* Entries shown
****************
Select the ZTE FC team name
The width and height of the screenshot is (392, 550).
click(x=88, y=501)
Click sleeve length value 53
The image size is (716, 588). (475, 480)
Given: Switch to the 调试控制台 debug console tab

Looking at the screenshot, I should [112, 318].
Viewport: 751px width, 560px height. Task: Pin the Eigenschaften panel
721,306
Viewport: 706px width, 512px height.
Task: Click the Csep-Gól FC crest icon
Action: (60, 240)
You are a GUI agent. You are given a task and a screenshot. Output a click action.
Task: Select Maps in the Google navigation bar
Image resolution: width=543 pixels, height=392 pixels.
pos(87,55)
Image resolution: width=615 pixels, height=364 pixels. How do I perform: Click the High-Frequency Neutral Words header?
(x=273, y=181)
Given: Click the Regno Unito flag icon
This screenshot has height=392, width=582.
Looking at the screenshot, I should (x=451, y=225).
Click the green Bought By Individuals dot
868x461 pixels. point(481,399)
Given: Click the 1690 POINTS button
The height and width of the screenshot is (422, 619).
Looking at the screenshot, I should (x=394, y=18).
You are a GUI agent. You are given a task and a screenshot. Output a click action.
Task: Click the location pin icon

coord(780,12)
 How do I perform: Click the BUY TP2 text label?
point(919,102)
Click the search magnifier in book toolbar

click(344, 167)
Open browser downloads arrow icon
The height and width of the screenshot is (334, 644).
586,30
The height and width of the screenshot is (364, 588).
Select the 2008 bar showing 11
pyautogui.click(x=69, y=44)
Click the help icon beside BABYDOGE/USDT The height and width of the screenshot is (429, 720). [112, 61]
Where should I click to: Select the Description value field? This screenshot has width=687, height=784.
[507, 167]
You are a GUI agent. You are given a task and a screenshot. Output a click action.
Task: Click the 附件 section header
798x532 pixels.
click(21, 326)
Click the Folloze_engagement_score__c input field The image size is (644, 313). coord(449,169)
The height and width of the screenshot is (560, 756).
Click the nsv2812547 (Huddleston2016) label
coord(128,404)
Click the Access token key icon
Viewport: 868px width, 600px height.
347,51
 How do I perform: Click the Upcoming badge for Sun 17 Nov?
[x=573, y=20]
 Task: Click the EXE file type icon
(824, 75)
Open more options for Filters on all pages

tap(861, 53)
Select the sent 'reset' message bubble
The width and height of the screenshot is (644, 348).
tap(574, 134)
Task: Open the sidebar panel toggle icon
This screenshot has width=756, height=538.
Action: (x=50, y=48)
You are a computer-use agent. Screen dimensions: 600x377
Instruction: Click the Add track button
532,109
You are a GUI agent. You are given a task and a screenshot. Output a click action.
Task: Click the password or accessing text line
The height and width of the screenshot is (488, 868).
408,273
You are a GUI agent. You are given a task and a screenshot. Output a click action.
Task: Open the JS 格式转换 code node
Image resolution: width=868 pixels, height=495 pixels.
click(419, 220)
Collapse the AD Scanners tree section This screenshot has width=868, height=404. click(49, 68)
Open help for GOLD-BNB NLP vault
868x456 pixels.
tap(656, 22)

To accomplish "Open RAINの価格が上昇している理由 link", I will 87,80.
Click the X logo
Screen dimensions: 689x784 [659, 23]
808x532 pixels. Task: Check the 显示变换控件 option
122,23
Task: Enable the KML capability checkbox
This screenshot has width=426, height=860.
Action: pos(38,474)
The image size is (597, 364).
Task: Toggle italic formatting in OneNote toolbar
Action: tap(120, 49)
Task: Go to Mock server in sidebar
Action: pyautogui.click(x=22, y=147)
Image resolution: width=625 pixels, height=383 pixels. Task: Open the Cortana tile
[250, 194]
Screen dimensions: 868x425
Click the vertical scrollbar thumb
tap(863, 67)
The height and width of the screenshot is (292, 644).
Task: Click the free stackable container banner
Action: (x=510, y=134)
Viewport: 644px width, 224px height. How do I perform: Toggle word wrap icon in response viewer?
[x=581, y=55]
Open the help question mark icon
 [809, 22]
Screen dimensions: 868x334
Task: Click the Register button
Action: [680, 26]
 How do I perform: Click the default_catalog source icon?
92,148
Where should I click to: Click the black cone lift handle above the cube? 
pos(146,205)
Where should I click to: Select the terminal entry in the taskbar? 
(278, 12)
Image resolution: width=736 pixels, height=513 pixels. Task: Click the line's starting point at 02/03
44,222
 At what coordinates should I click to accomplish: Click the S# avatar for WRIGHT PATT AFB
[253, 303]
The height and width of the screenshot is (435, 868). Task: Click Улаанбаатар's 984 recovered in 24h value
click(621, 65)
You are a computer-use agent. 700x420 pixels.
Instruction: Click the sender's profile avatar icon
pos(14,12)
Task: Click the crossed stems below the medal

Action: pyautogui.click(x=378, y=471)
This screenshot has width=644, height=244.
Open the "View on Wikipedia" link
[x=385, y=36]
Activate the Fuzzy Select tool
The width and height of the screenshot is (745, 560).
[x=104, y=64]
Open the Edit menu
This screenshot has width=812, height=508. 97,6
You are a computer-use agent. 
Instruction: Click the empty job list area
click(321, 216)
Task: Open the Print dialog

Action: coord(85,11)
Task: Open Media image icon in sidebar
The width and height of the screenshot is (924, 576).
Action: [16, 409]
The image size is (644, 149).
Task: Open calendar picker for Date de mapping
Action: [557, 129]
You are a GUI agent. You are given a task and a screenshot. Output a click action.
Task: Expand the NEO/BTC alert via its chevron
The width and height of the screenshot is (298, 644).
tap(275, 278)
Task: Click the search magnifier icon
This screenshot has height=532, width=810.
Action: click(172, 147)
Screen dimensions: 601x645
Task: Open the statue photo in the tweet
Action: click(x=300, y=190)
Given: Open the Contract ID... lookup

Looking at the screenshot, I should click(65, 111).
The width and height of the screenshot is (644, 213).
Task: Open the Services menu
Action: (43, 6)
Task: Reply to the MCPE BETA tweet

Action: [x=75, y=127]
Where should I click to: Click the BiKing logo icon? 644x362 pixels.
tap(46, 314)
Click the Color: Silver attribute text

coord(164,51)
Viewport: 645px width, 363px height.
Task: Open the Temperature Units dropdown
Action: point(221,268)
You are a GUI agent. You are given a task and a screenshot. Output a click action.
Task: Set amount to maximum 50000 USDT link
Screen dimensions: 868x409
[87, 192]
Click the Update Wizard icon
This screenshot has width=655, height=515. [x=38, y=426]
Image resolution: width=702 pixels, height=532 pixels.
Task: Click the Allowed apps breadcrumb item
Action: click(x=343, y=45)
****************
* About this exercise
Down to the last line, copy the entries above exactly.

* Task response
Select the ZTE FC team name
The width and height of the screenshot is (392, 550).
click(x=88, y=501)
Click sleeve length value 53
The image size is (716, 588). (475, 480)
Given: Switch to the 调试控制台 debug console tab

Looking at the screenshot, I should [112, 318].
Viewport: 751px width, 560px height. Task: Pin the Eigenschaften panel
721,306
Viewport: 706px width, 512px height.
Task: Click the Csep-Gól FC crest icon
Action: (60, 240)
You are a GUI agent. You are given a task and a screenshot. Output a click action.
Task: Select Maps in the Google navigation bar
Image resolution: width=543 pixels, height=392 pixels.
pos(87,55)
Image resolution: width=615 pixels, height=364 pixels. How do I perform: Click the High-Frequency Neutral Words header?
(x=273, y=181)
Given: Click the Regno Unito flag icon
This screenshot has height=392, width=582.
Looking at the screenshot, I should (x=451, y=225).
Click the green Bought By Individuals dot
868x461 pixels. point(481,399)
Given: Click the 1690 POINTS button
The height and width of the screenshot is (422, 619).
Looking at the screenshot, I should (x=394, y=18).
You are a GUI agent. You are given a task and a screenshot. Output a click action.
Task: Click the location pin icon

coord(780,12)
 How do I perform: Click the BUY TP2 text label?
point(919,102)
Click the search magnifier in book toolbar

click(344, 167)
Open browser downloads arrow icon
The height and width of the screenshot is (334, 644).
586,30
The height and width of the screenshot is (364, 588).
Select the 2008 bar showing 11
pyautogui.click(x=69, y=44)
Click the help icon beside BABYDOGE/USDT The height and width of the screenshot is (429, 720). [112, 61]
Where should I click to: Select the Description value field? This screenshot has width=687, height=784.
[507, 167]
You are a GUI agent. You are given a task and a screenshot. Output a click action.
Task: Click the 附件 section header
798x532 pixels.
click(21, 326)
Click the Folloze_engagement_score__c input field The image size is (644, 313). coord(449,169)
The height and width of the screenshot is (560, 756).
Click the nsv2812547 (Huddleston2016) label
coord(128,404)
Click the Access token key icon
Viewport: 868px width, 600px height.
347,51
 How do I perform: Click the Upcoming badge for Sun 17 Nov?
[x=573, y=20]
 Task: Click the EXE file type icon
(824, 75)
Open more options for Filters on all pages

tap(861, 53)
Select the sent 'reset' message bubble
The width and height of the screenshot is (644, 348).
tap(574, 134)
Task: Open the sidebar panel toggle icon
This screenshot has width=756, height=538.
Action: (x=50, y=48)
You are a computer-use agent. Screen dimensions: 600x377
Instruction: Click the Add track button
532,109
You are a GUI agent. You are given a task and a screenshot. Output a click action.
Task: Click the password or accessing text line
The height and width of the screenshot is (488, 868).
408,273
You are a GUI agent. You are given a task and a screenshot. Output a click action.
Task: Open the JS 格式转换 code node
Image resolution: width=868 pixels, height=495 pixels.
click(419, 220)
Collapse the AD Scanners tree section This screenshot has width=868, height=404. click(49, 68)
Open help for GOLD-BNB NLP vault
868x456 pixels.
tap(656, 22)

To accomplish "Open RAINの価格が上昇している理由 link", I will 87,80.
Click the X logo
Screen dimensions: 689x784 [659, 23]
808x532 pixels. Task: Check the 显示变换控件 option
122,23
Task: Enable the KML capability checkbox
This screenshot has width=426, height=860.
Action: pos(38,474)
The image size is (597, 364).
Task: Toggle italic formatting in OneNote toolbar
Action: tap(120, 49)
Task: Go to Mock server in sidebar
Action: pyautogui.click(x=22, y=147)
Image resolution: width=625 pixels, height=383 pixels. Task: Open the Cortana tile
[250, 194]
Screen dimensions: 868x425
Click the vertical scrollbar thumb
tap(863, 67)
The height and width of the screenshot is (292, 644).
Task: Click the free stackable container banner
Action: (x=510, y=134)
Viewport: 644px width, 224px height. How do I perform: Toggle word wrap icon in response viewer?
[x=581, y=55]
Open the help question mark icon
 [809, 22]
Screen dimensions: 868x334
Task: Click the Register button
Action: [680, 26]
 How do I perform: Click the default_catalog source icon?
92,148
Where should I click to: Click the black cone lift handle above the cube? 
pos(146,205)
Where should I click to: Select the terminal entry in the taskbar? 
(278, 12)
Image resolution: width=736 pixels, height=513 pixels. Task: Click the line's starting point at 02/03
44,222
 At what coordinates should I click to accomplish: Click the S# avatar for WRIGHT PATT AFB
[253, 303]
The height and width of the screenshot is (435, 868). Task: Click Улаанбаатар's 984 recovered in 24h value
click(621, 65)
You are a computer-use agent. 700x420 pixels.
Instruction: Click the sender's profile avatar icon
pos(14,12)
Task: Click the crossed stems below the medal

Action: pyautogui.click(x=378, y=471)
This screenshot has width=644, height=244.
Open the "View on Wikipedia" link
[x=385, y=36]
Activate the Fuzzy Select tool
The width and height of the screenshot is (745, 560).
[x=104, y=64]
Open the Edit menu
This screenshot has width=812, height=508. 97,6
You are a computer-use agent. 
Instruction: Click the empty job list area
click(321, 216)
Task: Open the Print dialog

Action: coord(85,11)
Task: Open Media image icon in sidebar
The width and height of the screenshot is (924, 576).
Action: [16, 409]
The image size is (644, 149).
Task: Open calendar picker for Date de mapping
Action: [557, 129]
You are a GUI agent. You are given a task and a screenshot. Output a click action.
Task: Expand the NEO/BTC alert via its chevron
The width and height of the screenshot is (298, 644).
tap(275, 278)
Task: Click the search magnifier icon
This screenshot has height=532, width=810.
Action: click(172, 147)
Screen dimensions: 601x645
Task: Open the statue photo in the tweet
Action: click(x=300, y=190)
Given: Open the Contract ID... lookup

Looking at the screenshot, I should click(65, 111).
The width and height of the screenshot is (644, 213).
Task: Open the Services menu
Action: (43, 6)
Task: Reply to the MCPE BETA tweet

Action: [x=75, y=127]
Where should I click to: Click the BiKing logo icon? 644x362 pixels.
tap(46, 314)
Click the Color: Silver attribute text

coord(164,51)
Viewport: 645px width, 363px height.
Task: Open the Temperature Units dropdown
Action: point(221,268)
You are a GUI agent. You are given a task and a screenshot. Output a click action.
Task: Set amount to maximum 50000 USDT link
Screen dimensions: 868x409
[87, 192]
Click the Update Wizard icon
This screenshot has width=655, height=515. [x=38, y=426]
Image resolution: width=702 pixels, height=532 pixels.
Task: Click the Allowed apps breadcrumb item
Action: click(x=343, y=45)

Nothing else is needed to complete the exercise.